The English Premier League has reiterated its commitment to restarting its 2019-20 season, but will seek to end a proposal for matches to be played at neutral venues as shareholders were told that clubs are set to lose up an estimated £340m (€388m/$420m) in broadcast revenue, even if the campaign is concluded.
The Premier League held a shareholders meeting yesterday (Monday) after the UK government stated that June 1 would be the earliest professional sport could resume in England, even behind closed doors.
The top division of English football has been suspended since mid-March due to the Covid-19 pandemic. The league had been proposing to restart in neutral venues on June 12, with the competition finishing at the start of August.
However, a number of clubs have since hit out at the neutral venues plan, particularly teams at the foot of the table who have cited their concerns over fairness and sporting integrity. The possibility of using neutral venues was raised at yesterday’s meeting, but Premier League chief executive Richard Masters stressed that the shareholders’ desire was to complete the season playing matches at their originally scheduled venues.

---+---

▶ [Tasks for this exercise]
**a)** Answer these questions using the article on the Premier League restart:
(i) On what date had the league proposed to restart in neutral venues?
(ii) Since when has the top division of English football been suspended?
(iii) Who is the Premier League chief executive?
**b)** Repeat the portion of the article on the Premier League restart starting with "The Premier League" and going on through "behind closed doors.".
**c)** Carry on the article on the Premier League restart from the point where it stops.

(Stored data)
---+---

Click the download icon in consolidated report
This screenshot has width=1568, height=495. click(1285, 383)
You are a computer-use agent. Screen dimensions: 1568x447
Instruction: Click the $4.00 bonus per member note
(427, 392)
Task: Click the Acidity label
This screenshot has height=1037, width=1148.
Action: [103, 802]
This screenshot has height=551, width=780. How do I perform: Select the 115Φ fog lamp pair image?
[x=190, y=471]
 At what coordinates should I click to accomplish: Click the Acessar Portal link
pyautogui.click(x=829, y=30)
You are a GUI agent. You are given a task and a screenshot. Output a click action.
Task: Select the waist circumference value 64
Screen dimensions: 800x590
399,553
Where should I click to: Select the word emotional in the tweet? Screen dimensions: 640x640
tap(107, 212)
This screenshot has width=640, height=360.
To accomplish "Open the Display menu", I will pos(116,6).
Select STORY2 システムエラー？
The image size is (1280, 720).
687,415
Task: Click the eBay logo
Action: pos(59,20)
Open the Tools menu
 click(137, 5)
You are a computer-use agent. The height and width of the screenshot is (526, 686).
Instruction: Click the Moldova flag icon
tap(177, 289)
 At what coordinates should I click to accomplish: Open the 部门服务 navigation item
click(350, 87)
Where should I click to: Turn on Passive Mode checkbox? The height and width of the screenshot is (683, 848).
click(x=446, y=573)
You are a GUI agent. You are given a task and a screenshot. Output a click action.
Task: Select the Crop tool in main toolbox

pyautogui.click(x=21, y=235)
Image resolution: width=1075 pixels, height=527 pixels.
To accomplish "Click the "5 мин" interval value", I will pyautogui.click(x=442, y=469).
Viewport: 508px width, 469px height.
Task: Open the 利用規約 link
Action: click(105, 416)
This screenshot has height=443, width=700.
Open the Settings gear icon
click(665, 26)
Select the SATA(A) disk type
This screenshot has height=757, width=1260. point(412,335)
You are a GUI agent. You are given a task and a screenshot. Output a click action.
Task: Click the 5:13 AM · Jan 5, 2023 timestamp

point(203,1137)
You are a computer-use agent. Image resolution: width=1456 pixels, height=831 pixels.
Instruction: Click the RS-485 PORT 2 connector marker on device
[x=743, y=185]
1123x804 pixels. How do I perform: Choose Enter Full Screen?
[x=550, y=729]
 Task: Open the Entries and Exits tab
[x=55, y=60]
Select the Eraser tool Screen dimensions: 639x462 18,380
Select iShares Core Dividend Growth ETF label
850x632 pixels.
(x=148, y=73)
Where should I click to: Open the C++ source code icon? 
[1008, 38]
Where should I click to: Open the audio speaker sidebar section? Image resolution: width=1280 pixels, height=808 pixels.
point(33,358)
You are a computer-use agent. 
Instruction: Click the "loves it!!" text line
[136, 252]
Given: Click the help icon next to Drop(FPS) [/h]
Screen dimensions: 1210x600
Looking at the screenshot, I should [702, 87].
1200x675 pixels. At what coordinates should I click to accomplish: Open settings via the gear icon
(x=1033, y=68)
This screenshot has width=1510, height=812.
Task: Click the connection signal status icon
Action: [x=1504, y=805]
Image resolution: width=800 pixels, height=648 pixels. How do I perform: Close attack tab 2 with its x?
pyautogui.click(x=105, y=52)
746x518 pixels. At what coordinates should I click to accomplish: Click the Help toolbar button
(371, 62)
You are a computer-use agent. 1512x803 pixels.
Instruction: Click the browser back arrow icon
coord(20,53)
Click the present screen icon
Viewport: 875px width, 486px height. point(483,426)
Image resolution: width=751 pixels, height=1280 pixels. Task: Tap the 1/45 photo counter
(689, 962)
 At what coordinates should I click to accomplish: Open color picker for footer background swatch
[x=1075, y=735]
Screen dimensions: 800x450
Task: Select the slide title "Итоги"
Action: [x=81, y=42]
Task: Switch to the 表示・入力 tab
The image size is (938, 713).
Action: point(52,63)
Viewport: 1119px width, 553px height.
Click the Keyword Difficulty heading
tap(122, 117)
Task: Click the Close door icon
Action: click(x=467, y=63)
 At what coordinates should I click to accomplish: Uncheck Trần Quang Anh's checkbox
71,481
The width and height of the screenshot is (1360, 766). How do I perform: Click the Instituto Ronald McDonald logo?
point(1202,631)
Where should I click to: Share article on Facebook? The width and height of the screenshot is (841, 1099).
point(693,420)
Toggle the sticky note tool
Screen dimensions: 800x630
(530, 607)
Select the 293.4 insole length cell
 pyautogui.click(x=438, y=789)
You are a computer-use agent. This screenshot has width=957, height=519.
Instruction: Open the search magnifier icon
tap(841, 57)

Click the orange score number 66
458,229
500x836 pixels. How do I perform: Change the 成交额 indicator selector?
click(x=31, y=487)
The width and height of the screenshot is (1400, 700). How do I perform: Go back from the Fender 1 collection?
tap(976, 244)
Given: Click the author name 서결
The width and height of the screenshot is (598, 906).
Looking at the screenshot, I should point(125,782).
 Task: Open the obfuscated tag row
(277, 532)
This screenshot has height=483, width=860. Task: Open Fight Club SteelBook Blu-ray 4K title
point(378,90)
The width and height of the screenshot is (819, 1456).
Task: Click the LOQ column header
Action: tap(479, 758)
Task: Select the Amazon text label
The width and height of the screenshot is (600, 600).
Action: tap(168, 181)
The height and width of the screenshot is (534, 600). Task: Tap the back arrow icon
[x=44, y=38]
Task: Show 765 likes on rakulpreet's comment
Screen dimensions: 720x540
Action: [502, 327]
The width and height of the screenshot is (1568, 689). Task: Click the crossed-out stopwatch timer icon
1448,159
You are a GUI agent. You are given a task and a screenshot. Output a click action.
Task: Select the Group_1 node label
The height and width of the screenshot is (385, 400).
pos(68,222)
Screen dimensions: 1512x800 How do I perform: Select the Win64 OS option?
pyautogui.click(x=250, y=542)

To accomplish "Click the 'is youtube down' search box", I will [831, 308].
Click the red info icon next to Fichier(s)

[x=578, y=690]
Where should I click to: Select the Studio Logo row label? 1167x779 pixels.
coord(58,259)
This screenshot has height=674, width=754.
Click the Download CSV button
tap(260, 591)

---+---

▶ [Exercise answers]
**a)**
(i) June 12
(ii) Mid-March
(iii) Richard Masters

**b)**
The Premier League held a shareholders meeting yesterday (Monday) after the UK government stated that June 1 would be the earliest professional sport could resume in England, even behind closed doors.

**c)**
Masters said: “Obviously it is the preference of all our clubs to play at home if at all possible. It is an ongoing dialogue and we’ve been talking to the authorities about the conditions in which we could get the Premier League back up and running and are taking all that advice on board.”
Masters claimed clubs had argued against using neutral stadia amid concerns fans would still gather in large numbers at the homes of their teams. “I think some of our clubs would argue that in relation to policing their own fans that they have a good relationship with them,” he added, according to the BBC.
Masters continued: “They can encourage their own fans not to turn up outside their home venues while they’re playing behind closed doors, and they’re in a better position to control that, but it’s not a matter of convincing – this has to be a decision that’s come to mutually.”
The BBC said clubs were told they could lose an estimated £340m to domestic and international broadcasters, even if the season resumes, with The Guardian newspaper adding the figure could amount to between £300m and £350m because the League would not be able to meet contract terms.
The issues would chiefly revolve around the new timings of the League’s conclusion, plus the difference in product offered to broadcasters, with matches set to take place behind closed doors. The cost of a total cancellation of the season is said to be £762m.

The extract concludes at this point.